WHAT IS REQUIRED
Rewrite the data from the line containing "Viewport: 530px width, 352px" down to the line containing "(x=151, y=145)", changing "minutes" to "seconds" and leaving everything else as it is.

◆ ◆ ◆ ◆

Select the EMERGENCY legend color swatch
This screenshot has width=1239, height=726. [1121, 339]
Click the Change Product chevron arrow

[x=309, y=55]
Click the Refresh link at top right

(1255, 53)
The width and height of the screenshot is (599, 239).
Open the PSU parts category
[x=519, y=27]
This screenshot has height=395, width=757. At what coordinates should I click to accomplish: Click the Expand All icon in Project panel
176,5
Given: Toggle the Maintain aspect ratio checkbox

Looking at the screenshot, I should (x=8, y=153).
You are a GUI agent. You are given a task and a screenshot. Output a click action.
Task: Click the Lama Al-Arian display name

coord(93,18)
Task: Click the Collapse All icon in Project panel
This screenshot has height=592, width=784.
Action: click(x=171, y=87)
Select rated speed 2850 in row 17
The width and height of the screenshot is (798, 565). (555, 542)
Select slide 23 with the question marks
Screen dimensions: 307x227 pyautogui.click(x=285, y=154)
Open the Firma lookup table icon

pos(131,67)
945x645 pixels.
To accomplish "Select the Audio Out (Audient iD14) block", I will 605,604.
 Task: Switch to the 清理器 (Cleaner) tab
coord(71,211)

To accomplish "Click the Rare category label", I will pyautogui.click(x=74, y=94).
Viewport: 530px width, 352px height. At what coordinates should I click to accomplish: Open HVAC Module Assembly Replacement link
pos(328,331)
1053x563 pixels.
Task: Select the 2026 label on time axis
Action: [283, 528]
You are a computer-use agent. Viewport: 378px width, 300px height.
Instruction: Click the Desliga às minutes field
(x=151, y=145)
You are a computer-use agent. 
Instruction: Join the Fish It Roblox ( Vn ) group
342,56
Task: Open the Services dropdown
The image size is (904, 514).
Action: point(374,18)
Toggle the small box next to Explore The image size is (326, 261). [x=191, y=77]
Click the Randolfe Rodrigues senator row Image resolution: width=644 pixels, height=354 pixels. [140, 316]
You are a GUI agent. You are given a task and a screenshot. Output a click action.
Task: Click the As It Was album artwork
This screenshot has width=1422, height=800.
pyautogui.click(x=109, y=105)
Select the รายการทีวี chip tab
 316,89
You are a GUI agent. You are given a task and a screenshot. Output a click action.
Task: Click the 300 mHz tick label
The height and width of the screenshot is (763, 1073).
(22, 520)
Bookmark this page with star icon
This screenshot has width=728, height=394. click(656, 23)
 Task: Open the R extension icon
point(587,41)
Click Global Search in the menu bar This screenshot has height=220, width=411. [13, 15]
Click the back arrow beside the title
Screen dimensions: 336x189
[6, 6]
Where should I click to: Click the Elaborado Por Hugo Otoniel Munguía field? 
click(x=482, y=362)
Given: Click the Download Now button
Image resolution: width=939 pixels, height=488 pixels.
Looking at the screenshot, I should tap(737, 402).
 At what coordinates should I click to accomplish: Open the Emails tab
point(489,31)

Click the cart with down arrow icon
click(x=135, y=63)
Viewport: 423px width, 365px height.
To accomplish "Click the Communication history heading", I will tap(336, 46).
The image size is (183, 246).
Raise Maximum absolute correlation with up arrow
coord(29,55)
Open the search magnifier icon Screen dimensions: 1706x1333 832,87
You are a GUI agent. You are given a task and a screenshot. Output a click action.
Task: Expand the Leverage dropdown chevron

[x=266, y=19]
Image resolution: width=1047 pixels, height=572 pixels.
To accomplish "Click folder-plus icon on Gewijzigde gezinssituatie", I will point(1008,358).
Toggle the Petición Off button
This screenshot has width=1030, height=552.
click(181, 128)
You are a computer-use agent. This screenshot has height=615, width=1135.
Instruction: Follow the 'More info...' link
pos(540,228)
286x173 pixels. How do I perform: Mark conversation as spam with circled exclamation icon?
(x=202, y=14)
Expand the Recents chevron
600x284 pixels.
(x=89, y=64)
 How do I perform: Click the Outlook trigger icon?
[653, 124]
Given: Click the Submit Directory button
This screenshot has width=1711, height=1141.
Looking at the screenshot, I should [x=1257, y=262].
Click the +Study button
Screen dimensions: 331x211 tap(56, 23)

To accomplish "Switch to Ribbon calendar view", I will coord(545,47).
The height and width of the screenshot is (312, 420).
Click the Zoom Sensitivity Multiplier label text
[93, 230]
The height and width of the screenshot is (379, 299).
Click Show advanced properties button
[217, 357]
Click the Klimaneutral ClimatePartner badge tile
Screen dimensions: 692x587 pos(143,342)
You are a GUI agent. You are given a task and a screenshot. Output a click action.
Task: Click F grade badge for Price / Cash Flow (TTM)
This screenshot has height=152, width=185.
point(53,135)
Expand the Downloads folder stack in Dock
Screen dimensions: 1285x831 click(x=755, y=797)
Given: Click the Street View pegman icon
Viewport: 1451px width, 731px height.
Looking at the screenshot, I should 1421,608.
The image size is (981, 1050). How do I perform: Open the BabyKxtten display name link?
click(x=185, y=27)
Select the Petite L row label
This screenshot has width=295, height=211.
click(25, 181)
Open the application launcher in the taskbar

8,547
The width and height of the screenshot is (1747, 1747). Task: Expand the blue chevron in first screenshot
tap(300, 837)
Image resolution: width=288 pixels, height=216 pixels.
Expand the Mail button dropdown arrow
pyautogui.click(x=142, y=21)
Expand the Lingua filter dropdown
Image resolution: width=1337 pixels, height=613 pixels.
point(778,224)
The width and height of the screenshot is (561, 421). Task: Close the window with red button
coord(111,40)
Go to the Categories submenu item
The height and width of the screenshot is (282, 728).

◆ ◆ ◆ ◆

WRITTEN REPLY
Viewport: 530px width, 352px height. At what coordinates should I click to accomplish: Open HVAC Module Assembly Replacement link
pos(328,331)
1053x563 pixels.
Task: Select the 2026 label on time axis
Action: [283, 528]
You are a computer-use agent. Viewport: 378px width, 300px height.
Instruction: Click the Desliga às seconds field
(x=151, y=145)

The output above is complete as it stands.